→ **Task to carry out**: Quote exactly and only this range of lines in the data below: the line that holds "The image size is (1232, 955)." to the line that holds "Task: Toggle the", both included.

→ **Collected data entries**:
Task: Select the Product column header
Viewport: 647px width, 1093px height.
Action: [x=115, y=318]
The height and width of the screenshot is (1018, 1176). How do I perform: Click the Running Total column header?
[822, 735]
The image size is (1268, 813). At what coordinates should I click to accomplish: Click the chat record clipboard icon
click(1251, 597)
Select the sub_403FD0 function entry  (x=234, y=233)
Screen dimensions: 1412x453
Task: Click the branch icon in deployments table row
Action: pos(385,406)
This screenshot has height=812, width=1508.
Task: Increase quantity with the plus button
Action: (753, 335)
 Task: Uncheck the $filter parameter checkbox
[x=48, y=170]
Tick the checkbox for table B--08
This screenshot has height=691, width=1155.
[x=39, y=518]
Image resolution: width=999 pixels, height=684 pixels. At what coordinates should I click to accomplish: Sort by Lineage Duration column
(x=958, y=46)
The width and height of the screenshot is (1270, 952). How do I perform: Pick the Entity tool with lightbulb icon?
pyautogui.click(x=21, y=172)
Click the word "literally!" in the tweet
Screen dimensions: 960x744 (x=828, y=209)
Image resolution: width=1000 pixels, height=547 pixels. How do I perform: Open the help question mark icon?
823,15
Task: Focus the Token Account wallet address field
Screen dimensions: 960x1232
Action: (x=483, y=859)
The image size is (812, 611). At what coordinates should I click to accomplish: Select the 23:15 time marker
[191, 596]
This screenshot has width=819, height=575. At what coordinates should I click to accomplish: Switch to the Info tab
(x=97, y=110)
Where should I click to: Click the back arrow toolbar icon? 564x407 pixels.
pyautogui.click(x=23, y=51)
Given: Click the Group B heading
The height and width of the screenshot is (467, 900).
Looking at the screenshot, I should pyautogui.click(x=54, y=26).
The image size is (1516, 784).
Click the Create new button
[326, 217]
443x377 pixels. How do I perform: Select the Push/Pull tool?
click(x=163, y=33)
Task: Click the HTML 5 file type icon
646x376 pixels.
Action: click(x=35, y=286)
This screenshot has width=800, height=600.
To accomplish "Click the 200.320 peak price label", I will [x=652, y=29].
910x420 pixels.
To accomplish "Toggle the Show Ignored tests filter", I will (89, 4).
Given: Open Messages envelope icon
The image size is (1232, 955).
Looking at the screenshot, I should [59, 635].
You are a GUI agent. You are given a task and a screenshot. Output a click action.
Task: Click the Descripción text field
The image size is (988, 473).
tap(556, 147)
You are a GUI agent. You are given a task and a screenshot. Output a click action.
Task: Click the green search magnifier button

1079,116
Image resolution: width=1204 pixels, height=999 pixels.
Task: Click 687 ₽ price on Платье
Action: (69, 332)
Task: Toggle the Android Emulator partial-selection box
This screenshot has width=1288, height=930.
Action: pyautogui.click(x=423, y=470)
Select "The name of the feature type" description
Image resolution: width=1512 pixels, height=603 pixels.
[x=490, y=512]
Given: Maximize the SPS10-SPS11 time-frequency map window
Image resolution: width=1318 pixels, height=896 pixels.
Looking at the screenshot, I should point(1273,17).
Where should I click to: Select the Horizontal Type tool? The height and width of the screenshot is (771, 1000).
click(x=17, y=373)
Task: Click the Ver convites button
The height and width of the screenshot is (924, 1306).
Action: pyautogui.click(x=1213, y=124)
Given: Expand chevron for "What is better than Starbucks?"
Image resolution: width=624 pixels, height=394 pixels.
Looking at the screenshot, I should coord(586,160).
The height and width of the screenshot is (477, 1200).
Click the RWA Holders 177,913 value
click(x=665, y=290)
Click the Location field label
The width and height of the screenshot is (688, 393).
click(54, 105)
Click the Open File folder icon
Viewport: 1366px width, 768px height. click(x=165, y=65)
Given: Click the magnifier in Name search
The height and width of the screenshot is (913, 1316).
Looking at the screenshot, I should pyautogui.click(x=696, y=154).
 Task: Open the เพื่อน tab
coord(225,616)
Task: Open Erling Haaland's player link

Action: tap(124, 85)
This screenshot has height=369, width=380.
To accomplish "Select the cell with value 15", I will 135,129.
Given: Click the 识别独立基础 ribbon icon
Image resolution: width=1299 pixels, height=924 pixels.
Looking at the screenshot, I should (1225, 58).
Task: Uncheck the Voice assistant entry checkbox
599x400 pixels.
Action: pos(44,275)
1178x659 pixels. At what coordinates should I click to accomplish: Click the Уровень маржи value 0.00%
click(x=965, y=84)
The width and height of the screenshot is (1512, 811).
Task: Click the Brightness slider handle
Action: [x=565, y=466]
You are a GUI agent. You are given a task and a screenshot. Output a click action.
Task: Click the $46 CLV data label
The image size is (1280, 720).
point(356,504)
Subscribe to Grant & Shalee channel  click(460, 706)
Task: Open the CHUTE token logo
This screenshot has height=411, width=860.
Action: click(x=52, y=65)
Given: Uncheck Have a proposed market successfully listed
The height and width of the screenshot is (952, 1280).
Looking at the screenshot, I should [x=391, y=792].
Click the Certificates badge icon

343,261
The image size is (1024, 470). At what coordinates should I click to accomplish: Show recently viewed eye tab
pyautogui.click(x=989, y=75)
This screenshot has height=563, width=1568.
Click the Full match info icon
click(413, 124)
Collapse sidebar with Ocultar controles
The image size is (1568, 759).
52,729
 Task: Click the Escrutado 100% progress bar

→ **Solution below**:
The image size is (1232, 955).
Looking at the screenshot, I should [59, 635].
You are a GUI agent. You are given a task and a screenshot. Output a click action.
Task: Click the Descripción text field
The image size is (988, 473).
tap(556, 147)
You are a GUI agent. You are given a task and a screenshot. Output a click action.
Task: Click the green search magnifier button

1079,116
Image resolution: width=1204 pixels, height=999 pixels.
Task: Click 687 ₽ price on Платье
Action: (69, 332)
Task: Toggle the Android Emulator partial-selection box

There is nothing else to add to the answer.